Payment Tokens and Tokenized Securities Settlement
Payment tokens serve as the primary digital settlement medium for tokenized securities on Tadawul’s digital platform. The interaction operates as follows:
Delivery-versus-Payment (DvP): When an investor purchases a tokenized sukuk or equity token on Tadawul, the payment leg can be settled using SAR-referenced stablecoins. The atomic settlement mechanism on R3 Corda executes the token transfer and payment simultaneously — the sukuk token moves to the buyer’s wallet and the SAR stablecoin moves to the seller’s wallet in a single atomic transaction (3-7 seconds).
Profit Distribution: Smart contracts can distribute sukuk profit payments and equity dividends using payment tokens, enabling instant, automated distribution to all holders without manual bank transfer processing.
Redemption: At maturity, tokenized sukuk smart contracts can execute redemption payments in payment tokens, burning the sukuk tokens and distributing SAR stablecoins to all registered holders in a single transaction.
Cross-Border Settlement: International investors accessing Saudi tokenized securities through cross-border custody arrangements can use USD-denominated payment tokens for settlement, with FX conversion occurring at the point of settlement.
Technology and Infrastructure
Payment token issuers must deploy technology infrastructure meeting SAMA’s requirements:
Blockchain Protocol: Payment tokens must be deployed on CMA-approved protocols if they will be used for tokenized securities settlement. For general payment use, issuers may deploy on any protocol meeting SAMA’s security standards, though R3 Corda (for Tadawul integration) and Ethereum ERC-20 (for international interoperability) are the most common choices.
Smart Contract Audit: Payment token smart contracts must undergo security audit by a SAMA-approved auditor — the same 6 firms approved by the CMA for tokenized securities smart contract audits. Annual re-audit is required.
Data Residency: All payment token transaction data, customer data, and reserve management data must be stored on Saudi-hosted infrastructure, consistent with PDPL data residency requirements. Issuers using public blockchains must ensure that validator/node infrastructure includes Saudi-hosted nodes.
Cybersecurity: Minimum requirements include annual penetration testing, real-time intrusion detection, multi-signature key management for minting/burning operations, and incident response plans filed with SAMA.

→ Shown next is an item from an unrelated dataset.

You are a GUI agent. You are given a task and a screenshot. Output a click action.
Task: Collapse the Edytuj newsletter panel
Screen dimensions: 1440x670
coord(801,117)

Payment Token and Digital Riyal Interaction
The relationship between private payment tokens and the planned digital riyal CBDC is a key policy question:
- Coexistence model: SAMA has confirmed that private payment tokens will coexist with the digital riyal. Payment tokens serve specific commercial use cases (tokenized securities settlement, cross-border payments, programmable payments), while the digital riyal serves as the risk-free public digital currency
- Reserve denomination: Upon digital riyal launch, SAMA may require payment token issuers to hold a portion of reserves in digital riyal rather than bank deposits, strengthening the link between private tokens and central bank money
- Interoperability: Payment token issuers will be required to support digital riyal redemption, enabling token holders to convert between private and central bank digital currency seamlessly
Enforcement and Compliance History
SAMA has taken 3 enforcement actions against payment token entities through March 2026:
| Action | Penalty | Cause |
|---|---|---|
| Formal warning | None (corrective) | Delayed reserve attestation by 22 days |
| Administrative fine | SAR 1.2M | Inadequate AML/CFT transaction monitoring |
| Conditional restriction | Trading volume cap | Reserve composition breach (excessive exposure to corporate deposits) |
The relatively low enforcement count reflects the sector’s early stage. SAMA has indicated that enforcement intensity will increase as the payment token market grows and supervisory expectations mature.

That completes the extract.